Task
Copy out the first line of the listing and every line after it, exactly, until you have copied the line containing "Viewport: 1301px width, 924px height.".

-- Data supplied follows --

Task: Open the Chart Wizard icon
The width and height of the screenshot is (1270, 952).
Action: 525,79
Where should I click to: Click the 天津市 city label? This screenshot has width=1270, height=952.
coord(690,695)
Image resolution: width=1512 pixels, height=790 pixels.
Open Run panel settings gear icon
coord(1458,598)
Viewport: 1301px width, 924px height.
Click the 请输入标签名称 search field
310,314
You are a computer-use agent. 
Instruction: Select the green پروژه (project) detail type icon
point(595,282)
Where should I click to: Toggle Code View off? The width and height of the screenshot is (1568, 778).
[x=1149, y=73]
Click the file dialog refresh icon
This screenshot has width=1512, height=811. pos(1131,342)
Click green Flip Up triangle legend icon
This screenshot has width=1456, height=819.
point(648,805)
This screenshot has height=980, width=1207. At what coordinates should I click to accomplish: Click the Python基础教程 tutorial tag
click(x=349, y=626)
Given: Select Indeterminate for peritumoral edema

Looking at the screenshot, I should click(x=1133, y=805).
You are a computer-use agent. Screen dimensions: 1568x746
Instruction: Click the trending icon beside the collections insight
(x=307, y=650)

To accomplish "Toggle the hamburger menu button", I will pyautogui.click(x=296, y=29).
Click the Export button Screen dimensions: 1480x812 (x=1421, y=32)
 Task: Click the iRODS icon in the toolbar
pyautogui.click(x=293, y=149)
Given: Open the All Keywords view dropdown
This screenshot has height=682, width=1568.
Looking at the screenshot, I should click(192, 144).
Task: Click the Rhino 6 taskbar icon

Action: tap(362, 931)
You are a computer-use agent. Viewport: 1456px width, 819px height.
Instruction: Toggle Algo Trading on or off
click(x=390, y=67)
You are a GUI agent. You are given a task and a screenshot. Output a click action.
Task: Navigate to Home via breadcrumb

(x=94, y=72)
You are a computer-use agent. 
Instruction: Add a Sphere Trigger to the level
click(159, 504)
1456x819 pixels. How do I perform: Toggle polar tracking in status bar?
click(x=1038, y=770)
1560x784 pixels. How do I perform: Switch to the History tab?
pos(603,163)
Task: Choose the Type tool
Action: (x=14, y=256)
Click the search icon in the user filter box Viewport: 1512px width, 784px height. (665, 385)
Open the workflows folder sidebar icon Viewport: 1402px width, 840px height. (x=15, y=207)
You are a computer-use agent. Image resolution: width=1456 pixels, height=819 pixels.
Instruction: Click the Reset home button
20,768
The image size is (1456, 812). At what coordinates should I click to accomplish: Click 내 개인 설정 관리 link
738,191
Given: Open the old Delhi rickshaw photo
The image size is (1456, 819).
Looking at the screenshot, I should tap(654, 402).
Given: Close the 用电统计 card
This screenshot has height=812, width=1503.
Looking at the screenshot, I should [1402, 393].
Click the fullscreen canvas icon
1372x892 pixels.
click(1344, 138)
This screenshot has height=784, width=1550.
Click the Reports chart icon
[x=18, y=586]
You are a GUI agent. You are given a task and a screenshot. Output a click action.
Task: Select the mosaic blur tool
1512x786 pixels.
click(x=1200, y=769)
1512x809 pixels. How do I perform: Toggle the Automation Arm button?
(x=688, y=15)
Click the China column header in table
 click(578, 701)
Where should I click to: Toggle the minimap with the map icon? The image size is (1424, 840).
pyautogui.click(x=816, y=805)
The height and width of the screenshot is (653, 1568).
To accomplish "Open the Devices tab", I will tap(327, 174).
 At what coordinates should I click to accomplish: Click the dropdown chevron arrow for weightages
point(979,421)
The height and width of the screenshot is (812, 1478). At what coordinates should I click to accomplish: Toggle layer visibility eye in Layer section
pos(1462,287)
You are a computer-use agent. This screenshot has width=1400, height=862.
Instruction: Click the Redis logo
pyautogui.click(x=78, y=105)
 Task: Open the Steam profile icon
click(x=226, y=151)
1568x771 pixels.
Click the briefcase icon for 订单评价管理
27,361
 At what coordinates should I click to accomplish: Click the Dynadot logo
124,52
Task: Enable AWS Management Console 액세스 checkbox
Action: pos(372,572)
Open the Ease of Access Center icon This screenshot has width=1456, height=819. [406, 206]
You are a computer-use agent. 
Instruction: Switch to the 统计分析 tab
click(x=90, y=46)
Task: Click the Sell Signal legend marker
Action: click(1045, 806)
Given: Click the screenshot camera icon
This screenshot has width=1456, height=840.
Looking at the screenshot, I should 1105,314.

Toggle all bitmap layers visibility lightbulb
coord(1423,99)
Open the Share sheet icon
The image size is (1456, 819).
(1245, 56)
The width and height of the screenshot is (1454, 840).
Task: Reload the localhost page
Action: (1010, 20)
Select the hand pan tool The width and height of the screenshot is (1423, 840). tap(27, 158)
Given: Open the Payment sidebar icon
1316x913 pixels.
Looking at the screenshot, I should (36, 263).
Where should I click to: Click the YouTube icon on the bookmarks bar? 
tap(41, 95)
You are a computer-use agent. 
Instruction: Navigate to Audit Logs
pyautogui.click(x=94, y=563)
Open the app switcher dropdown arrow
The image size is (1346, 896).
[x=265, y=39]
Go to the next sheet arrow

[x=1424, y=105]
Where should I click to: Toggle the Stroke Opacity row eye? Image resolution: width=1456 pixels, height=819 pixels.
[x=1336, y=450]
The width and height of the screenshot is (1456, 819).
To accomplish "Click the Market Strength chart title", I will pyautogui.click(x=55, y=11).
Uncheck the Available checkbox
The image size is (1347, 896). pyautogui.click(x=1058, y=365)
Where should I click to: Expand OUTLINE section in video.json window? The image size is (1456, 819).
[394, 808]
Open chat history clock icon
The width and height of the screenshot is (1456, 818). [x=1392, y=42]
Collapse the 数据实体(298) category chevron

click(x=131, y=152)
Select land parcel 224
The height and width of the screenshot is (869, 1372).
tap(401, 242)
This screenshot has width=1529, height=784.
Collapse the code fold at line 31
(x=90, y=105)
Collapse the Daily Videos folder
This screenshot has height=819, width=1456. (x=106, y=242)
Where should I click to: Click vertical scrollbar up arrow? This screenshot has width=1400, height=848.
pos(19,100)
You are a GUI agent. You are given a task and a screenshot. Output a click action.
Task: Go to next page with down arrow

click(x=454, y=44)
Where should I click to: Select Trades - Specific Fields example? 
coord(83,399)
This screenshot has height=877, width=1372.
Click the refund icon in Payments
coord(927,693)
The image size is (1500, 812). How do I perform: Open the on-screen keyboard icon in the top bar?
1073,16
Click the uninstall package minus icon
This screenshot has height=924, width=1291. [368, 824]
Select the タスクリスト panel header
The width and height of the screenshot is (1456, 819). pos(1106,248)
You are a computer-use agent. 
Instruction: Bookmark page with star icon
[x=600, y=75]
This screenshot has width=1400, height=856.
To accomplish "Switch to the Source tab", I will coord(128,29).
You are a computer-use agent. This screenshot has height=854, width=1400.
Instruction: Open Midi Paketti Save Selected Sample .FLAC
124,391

-- Data supplied concluded --

Reply to the exercise
Task: Open the Chart Wizard icon
The width and height of the screenshot is (1270, 952).
Action: 525,79
Where should I click to: Click the 天津市 city label? This screenshot has width=1270, height=952.
coord(690,695)
Image resolution: width=1512 pixels, height=790 pixels.
Open Run panel settings gear icon
coord(1458,598)
Viewport: 1301px width, 924px height.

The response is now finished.